▸ **GIVEN EXERCISE**: Reproduce each of the following lines word for word.

▸ **ENTRIES SUPPLIED**:
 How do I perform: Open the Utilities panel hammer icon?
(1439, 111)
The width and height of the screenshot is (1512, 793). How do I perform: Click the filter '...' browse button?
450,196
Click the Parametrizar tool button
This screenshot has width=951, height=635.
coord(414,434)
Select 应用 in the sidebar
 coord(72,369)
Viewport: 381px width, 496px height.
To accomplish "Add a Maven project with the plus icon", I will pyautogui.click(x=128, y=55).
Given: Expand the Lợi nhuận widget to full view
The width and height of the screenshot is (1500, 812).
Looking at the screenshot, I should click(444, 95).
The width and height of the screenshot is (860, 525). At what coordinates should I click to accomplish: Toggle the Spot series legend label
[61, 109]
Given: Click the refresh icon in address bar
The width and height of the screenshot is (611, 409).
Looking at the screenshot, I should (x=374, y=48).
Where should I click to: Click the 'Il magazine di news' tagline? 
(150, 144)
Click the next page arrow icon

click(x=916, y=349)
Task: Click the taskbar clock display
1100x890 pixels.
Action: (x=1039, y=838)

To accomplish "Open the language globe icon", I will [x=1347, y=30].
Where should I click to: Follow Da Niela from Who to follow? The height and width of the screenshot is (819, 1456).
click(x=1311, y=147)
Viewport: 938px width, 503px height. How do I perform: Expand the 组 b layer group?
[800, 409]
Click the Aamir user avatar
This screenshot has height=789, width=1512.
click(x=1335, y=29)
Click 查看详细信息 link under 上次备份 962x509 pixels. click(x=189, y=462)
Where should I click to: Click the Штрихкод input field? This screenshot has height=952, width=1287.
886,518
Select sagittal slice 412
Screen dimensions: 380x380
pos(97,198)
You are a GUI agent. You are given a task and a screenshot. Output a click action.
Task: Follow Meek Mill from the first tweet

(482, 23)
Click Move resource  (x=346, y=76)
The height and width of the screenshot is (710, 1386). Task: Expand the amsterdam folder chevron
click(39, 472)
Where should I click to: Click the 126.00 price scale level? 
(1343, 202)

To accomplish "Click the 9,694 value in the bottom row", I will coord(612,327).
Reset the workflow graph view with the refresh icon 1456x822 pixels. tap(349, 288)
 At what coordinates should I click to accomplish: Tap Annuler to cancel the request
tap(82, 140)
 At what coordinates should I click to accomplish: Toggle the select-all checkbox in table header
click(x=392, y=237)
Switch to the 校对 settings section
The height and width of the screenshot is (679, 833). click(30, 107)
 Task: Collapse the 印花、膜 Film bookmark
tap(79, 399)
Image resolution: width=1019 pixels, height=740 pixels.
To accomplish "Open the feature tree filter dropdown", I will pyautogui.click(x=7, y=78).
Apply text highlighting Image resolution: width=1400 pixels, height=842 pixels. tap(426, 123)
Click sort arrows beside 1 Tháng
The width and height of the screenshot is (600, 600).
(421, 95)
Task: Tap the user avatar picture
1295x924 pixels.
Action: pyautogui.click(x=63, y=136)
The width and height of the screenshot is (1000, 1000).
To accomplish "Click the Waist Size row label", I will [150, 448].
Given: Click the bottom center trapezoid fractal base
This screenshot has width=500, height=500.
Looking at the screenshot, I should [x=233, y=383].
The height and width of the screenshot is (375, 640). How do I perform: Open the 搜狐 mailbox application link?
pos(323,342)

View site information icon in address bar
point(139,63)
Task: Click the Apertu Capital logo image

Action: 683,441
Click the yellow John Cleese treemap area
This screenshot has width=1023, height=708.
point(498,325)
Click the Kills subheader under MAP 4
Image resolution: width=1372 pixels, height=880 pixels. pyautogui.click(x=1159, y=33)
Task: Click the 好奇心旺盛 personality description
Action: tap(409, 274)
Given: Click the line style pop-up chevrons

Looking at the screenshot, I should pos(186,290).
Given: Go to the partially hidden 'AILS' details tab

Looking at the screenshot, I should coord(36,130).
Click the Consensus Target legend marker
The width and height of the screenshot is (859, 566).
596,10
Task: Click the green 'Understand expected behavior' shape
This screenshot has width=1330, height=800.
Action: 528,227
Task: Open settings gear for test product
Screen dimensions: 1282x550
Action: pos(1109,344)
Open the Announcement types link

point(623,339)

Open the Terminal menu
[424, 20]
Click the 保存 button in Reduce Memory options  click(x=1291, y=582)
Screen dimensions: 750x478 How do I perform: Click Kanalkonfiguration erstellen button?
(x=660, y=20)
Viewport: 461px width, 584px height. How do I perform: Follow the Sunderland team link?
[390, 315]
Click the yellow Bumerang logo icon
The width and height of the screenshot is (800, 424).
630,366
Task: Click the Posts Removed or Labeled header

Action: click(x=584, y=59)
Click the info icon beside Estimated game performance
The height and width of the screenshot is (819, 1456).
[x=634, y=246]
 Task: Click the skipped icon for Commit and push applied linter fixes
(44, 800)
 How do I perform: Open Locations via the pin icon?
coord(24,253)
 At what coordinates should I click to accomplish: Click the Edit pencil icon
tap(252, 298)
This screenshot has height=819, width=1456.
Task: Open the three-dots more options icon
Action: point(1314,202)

▸ **SOLVED EXERCISE**:
 How do I perform: Open the Utilities panel hammer icon?
(1439, 111)
The width and height of the screenshot is (1512, 793). How do I perform: Click the filter '...' browse button?
450,196
Click the Parametrizar tool button
This screenshot has width=951, height=635.
coord(414,434)
Select 应用 in the sidebar
 coord(72,369)
Viewport: 381px width, 496px height.
To accomplish "Add a Maven project with the plus icon", I will pyautogui.click(x=128, y=55).
Given: Expand the Lợi nhuận widget to full view
The width and height of the screenshot is (1500, 812).
Looking at the screenshot, I should click(444, 95).
The width and height of the screenshot is (860, 525). At what coordinates should I click to accomplish: Toggle the Spot series legend label
[61, 109]
Given: Click the refresh icon in address bar
The width and height of the screenshot is (611, 409).
Looking at the screenshot, I should (x=374, y=48).
Where should I click to: Click the 'Il magazine di news' tagline? 
(150, 144)
Click the next page arrow icon

click(x=916, y=349)
Task: Click the taskbar clock display
1100x890 pixels.
Action: (x=1039, y=838)

To accomplish "Open the language globe icon", I will [x=1347, y=30].
Where should I click to: Follow Da Niela from Who to follow? The height and width of the screenshot is (819, 1456).
click(x=1311, y=147)
Viewport: 938px width, 503px height. How do I perform: Expand the 组 b layer group?
[800, 409]
Click the Aamir user avatar
This screenshot has height=789, width=1512.
click(x=1335, y=29)
Click 查看详细信息 link under 上次备份 962x509 pixels. click(x=189, y=462)
Where should I click to: Click the Штрихкод input field? This screenshot has height=952, width=1287.
886,518
Select sagittal slice 412
Screen dimensions: 380x380
pos(97,198)
You are a GUI agent. You are given a task and a screenshot. Output a click action.
Task: Follow Meek Mill from the first tweet

(482, 23)
Click Move resource  (x=346, y=76)
The height and width of the screenshot is (710, 1386). Task: Expand the amsterdam folder chevron
click(39, 472)
Where should I click to: Click the 126.00 price scale level? 
(1343, 202)

To accomplish "Click the 9,694 value in the bottom row", I will coord(612,327).
Reset the workflow graph view with the refresh icon 1456x822 pixels. tap(349, 288)
 At what coordinates should I click to accomplish: Tap Annuler to cancel the request
tap(82, 140)
 At what coordinates should I click to accomplish: Toggle the select-all checkbox in table header
click(x=392, y=237)
Switch to the 校对 settings section
The height and width of the screenshot is (679, 833). click(30, 107)
 Task: Collapse the 印花、膜 Film bookmark
tap(79, 399)
Image resolution: width=1019 pixels, height=740 pixels.
To accomplish "Open the feature tree filter dropdown", I will pyautogui.click(x=7, y=78).
Apply text highlighting Image resolution: width=1400 pixels, height=842 pixels. tap(426, 123)
Click sort arrows beside 1 Tháng
The width and height of the screenshot is (600, 600).
(421, 95)
Task: Tap the user avatar picture
1295x924 pixels.
Action: pyautogui.click(x=63, y=136)
The width and height of the screenshot is (1000, 1000).
To accomplish "Click the Waist Size row label", I will [150, 448].
Given: Click the bottom center trapezoid fractal base
This screenshot has width=500, height=500.
Looking at the screenshot, I should [x=233, y=383].
The height and width of the screenshot is (375, 640). How do I perform: Open the 搜狐 mailbox application link?
pos(323,342)

View site information icon in address bar
point(139,63)
Task: Click the Apertu Capital logo image

Action: 683,441
Click the yellow John Cleese treemap area
This screenshot has width=1023, height=708.
point(498,325)
Click the Kills subheader under MAP 4
Image resolution: width=1372 pixels, height=880 pixels. pyautogui.click(x=1159, y=33)
Task: Click the 好奇心旺盛 personality description
Action: tap(409, 274)
Given: Click the line style pop-up chevrons

Looking at the screenshot, I should pos(186,290).
Given: Go to the partially hidden 'AILS' details tab

Looking at the screenshot, I should coord(36,130).
Click the Consensus Target legend marker
The width and height of the screenshot is (859, 566).
596,10
Task: Click the green 'Understand expected behavior' shape
This screenshot has width=1330, height=800.
Action: 528,227
Task: Open settings gear for test product
Screen dimensions: 1282x550
Action: pos(1109,344)
Open the Announcement types link

point(623,339)

Open the Terminal menu
[424, 20]
Click the 保存 button in Reduce Memory options  click(x=1291, y=582)
Screen dimensions: 750x478 How do I perform: Click Kanalkonfiguration erstellen button?
(x=660, y=20)
Viewport: 461px width, 584px height. How do I perform: Follow the Sunderland team link?
[390, 315]
Click the yellow Bumerang logo icon
The width and height of the screenshot is (800, 424).
630,366
Task: Click the Posts Removed or Labeled header

Action: click(x=584, y=59)
Click the info icon beside Estimated game performance
The height and width of the screenshot is (819, 1456).
[x=634, y=246]
 Task: Click the skipped icon for Commit and push applied linter fixes
(44, 800)
 How do I perform: Open Locations via the pin icon?
coord(24,253)
 At what coordinates should I click to accomplish: Click the Edit pencil icon
tap(252, 298)
This screenshot has height=819, width=1456.
Task: Open the three-dots more options icon
Action: point(1314,202)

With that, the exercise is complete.